[INSTRUCTIONS TO FOLLOW] Rewrite the records as a numbered list, starting at the line that contains "You are a computer-use" and ending with the line that contains "pyautogui.click(x=33, y=141)", and omit any blank lines.

[WORKING DATA]

....

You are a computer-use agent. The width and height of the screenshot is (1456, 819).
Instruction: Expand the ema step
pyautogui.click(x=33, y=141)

....

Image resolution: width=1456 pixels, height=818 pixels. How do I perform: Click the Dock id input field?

....

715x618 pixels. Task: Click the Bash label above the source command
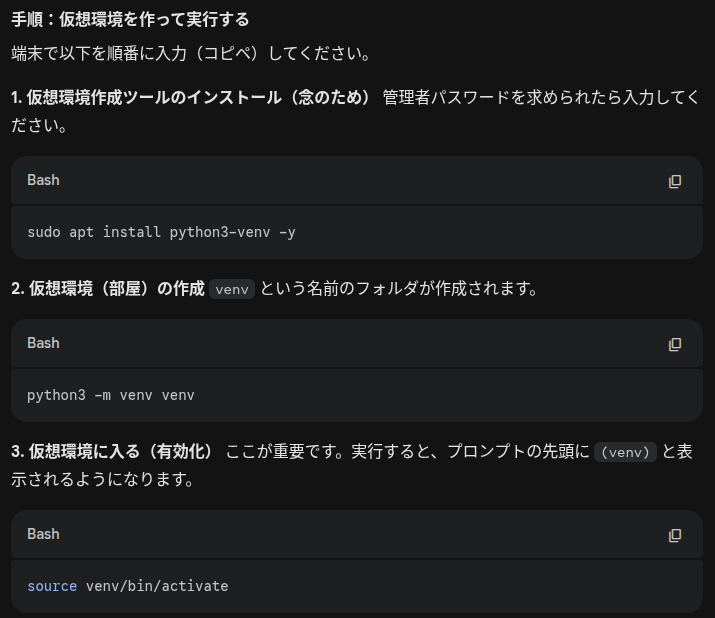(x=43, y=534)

....

[TASK RESPONSE]
1. You are a computer-use agent. The width and height of the screenshot is (1456, 819).
2. Instruction: Expand the ema step
3. pyautogui.click(x=33, y=141)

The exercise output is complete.